Po trafieniu nie okazywał szalonej radości, ale widać było, że coś w nim pękło. – Wyrzuciłem wszystko, co gromadziło się we mnie przez ostatnie miesiące. To dla mnie wielka sprawa, że strzeliłem Wiśle, ale nie będę ukrywał, że przede wszystkim chciałem coś udowodnić – powiedział Uryga „Gazecie Krakowskiej”.

Podkreślił, że ma na myśli osoby w klubie, które podjęły decyzję o nieprzedłużeniu z nim umowy. Pod koniec maja po raz pierwszy został ojcem, więc przeprowadzka do innego miasta mocno skomplikowała mu życiowe plany.

REKLAMA

Ukształtowany przy Reymonta

Uryga zaczynał przygodę z piłką w Hutniku, ale to Białą Gwiazdę ma w sercu. Do klubu z ulicy Reymonta trafił jako 11-latek na początku 2005 roku, w tym samym czasie co Jakub Błaszczykowski i jego idol Radosław Sobolewski.

Awans z juniorów do seniorów zaliczył w 2012 roku, gdy Kazimierz Moskal zabrał go na zagraniczne zgrupowanie. Niedługo potem Moskal został zwolniony i w klubie rozpoczęły się rządy Michała Probierza, który na stałe włączył go do kadry pierwszego zespołu. Na debiut w ekstraklasie nie czekał długo i od razu został rzucony na głęboką wodę, bo wyszedł w pierwszym składzie na mecz z Jagiellonią Białystok. Wystąpił na środku obrony, choć potem trenerzy częściej widzieli go jako defensywnego pomocnika. Najczęściej kierowanym w jego stronę zarzutem było to, że gra askeuracyjnie, więc zaczął być cofany do linii defensywnej.

Niesmaczne pożegnanie

W ekstraklasie i Pucharze Polski Uryga zagrał dla Wisły równo sto spotkań. Niespodziewanie odszedł z klubu po ostatnim sezonie. Wisła umieściła go na liście piłkarzy, z którymi nie postanowiła przedłużać umowy. Pożegnanie odbyło się w atmosferze małego skandalu, bo zawodnik dowiedział się o decyzji klubu z komunikatu zamieszczonego na oficjalnej stronie.

„Wolałbym w cztery oczy… Ale dziękuję” – napisał piłkarz na Facebooku. Okazało się, że pracownik Wisły zbyt szybko opublikował wiadomość.

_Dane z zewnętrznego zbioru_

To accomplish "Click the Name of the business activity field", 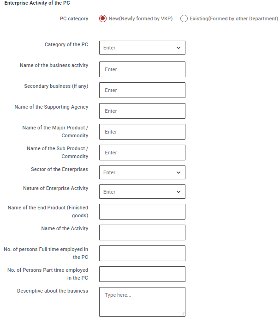I will [x=142, y=69].
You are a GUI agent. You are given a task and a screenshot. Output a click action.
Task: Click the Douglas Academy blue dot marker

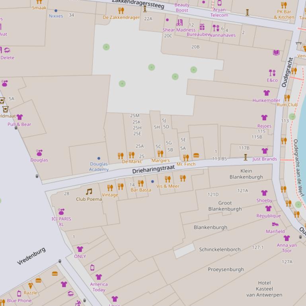(x=99, y=158)
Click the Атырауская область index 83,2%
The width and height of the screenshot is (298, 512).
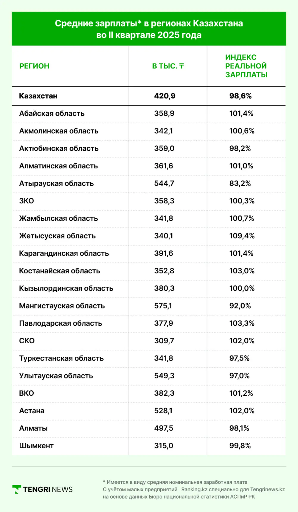tap(240, 184)
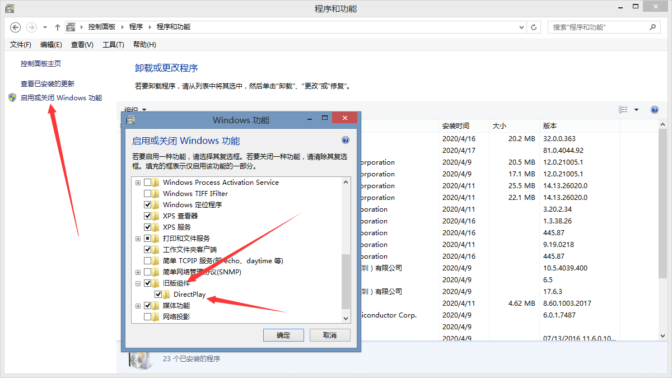Click the 确定 button

pyautogui.click(x=283, y=335)
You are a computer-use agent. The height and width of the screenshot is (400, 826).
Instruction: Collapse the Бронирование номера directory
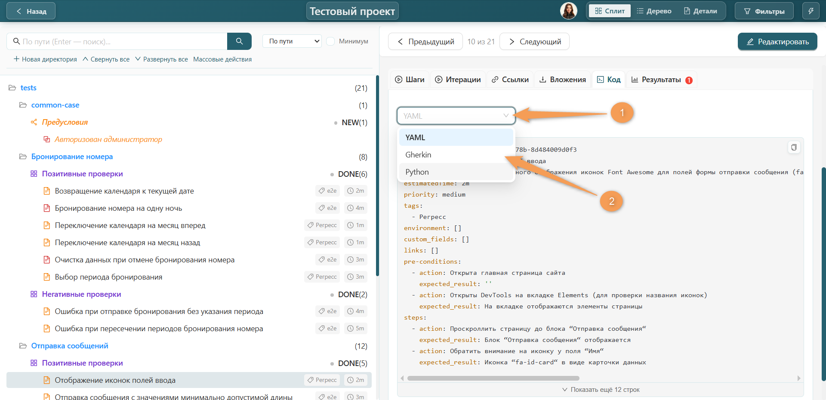click(x=23, y=157)
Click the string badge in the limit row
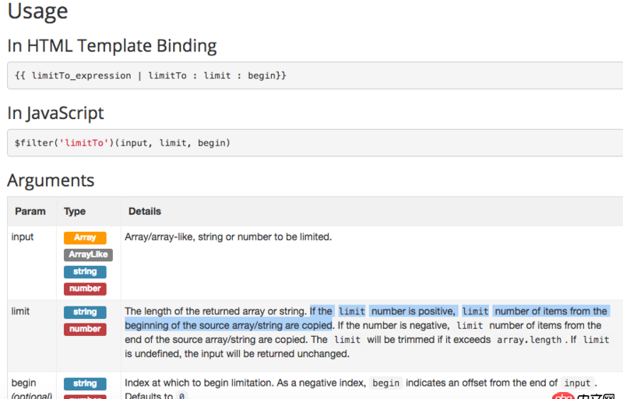The height and width of the screenshot is (399, 623). 85,312
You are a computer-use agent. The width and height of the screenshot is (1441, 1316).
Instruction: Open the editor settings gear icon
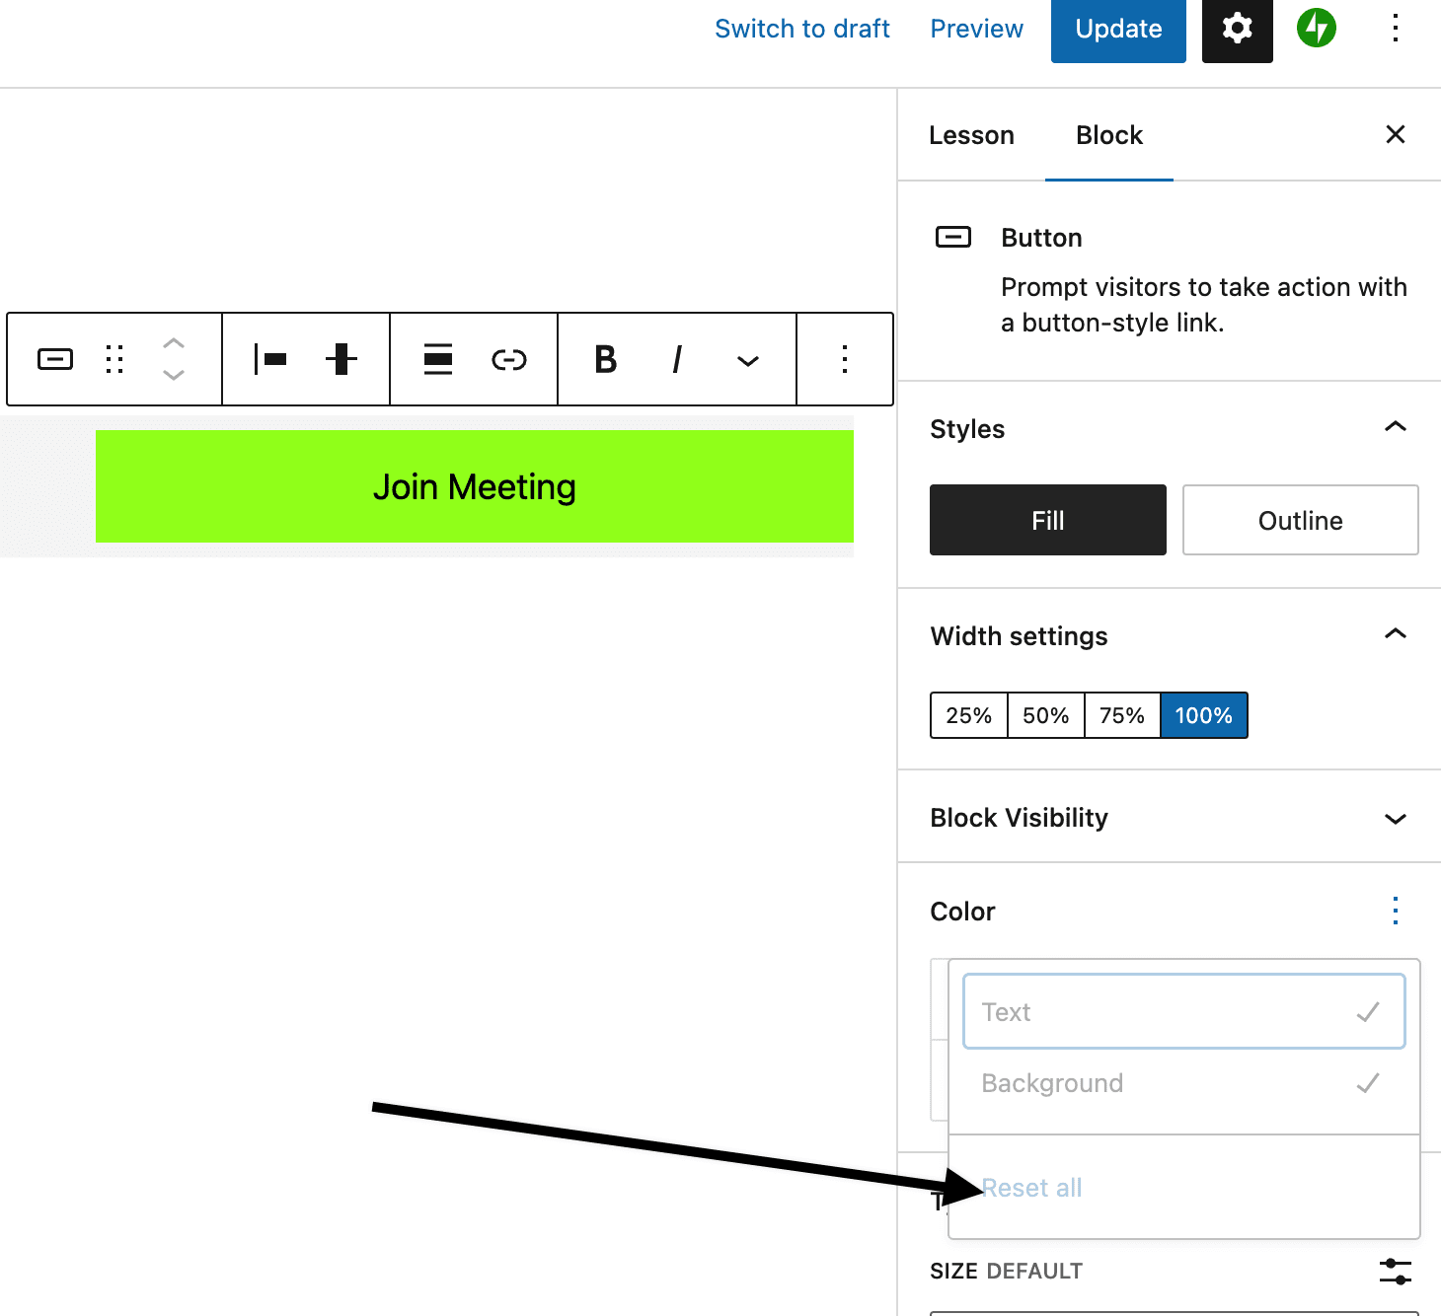pyautogui.click(x=1237, y=29)
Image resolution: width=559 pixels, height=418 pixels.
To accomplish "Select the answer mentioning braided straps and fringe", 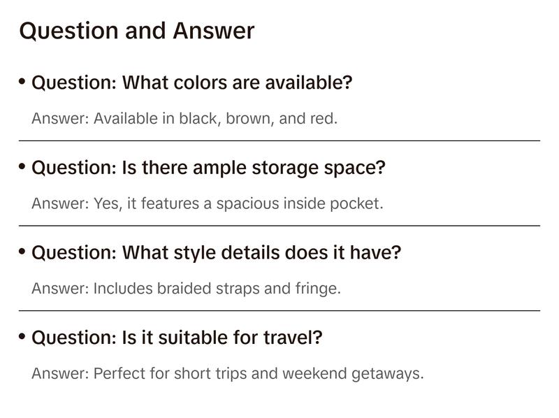I will (186, 289).
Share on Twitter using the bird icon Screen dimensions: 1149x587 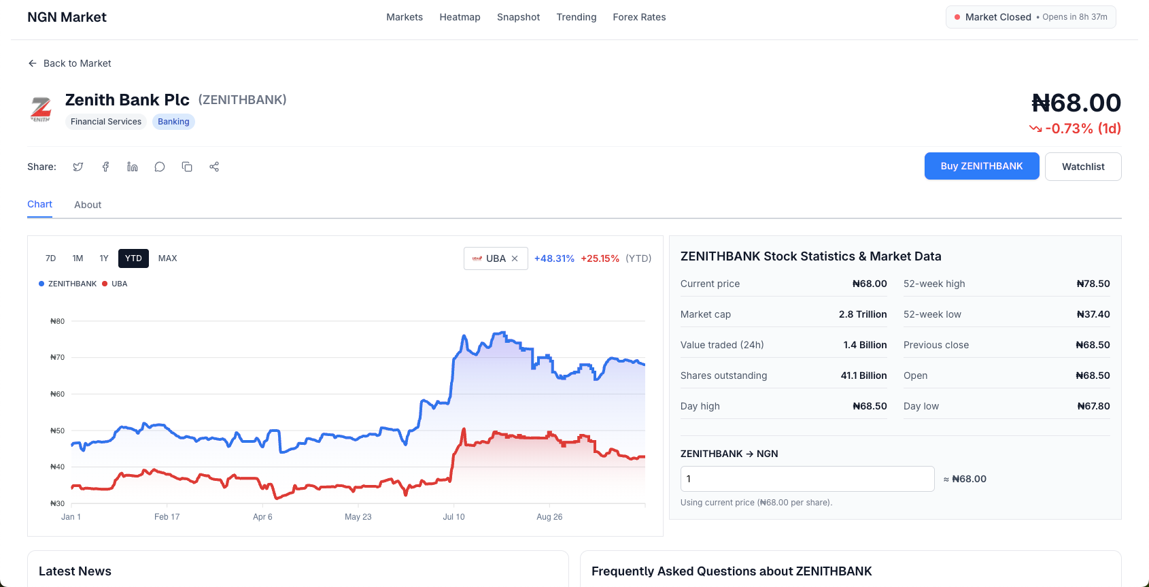pyautogui.click(x=78, y=167)
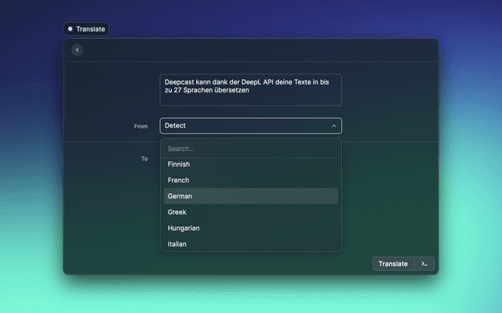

– Bardzo żałujemy, że stało się to w ten sposób. Zapewniam, że zaplanowaliśmy specjalne podziękowanie dla Alana, bo jesteśmy świadomi, jak dużo czasu spędził w Wiśle – kajała się w czerwcu prezes Marzena Sarapata.

Podstawowym prawym obrońcą Wisły Kraków jest dziś Słoweniec Matej Palcić, który na razie nie zachwyca. Po drugiej stronie Maciej Sadlok praktycznie nie ma konkurencji, a dwóch środkowych defensorów z szerokiej kadry zbliża się do 40-tki. Czy Wisła podjęła słuszną decyzję, rozstając się z Urygą?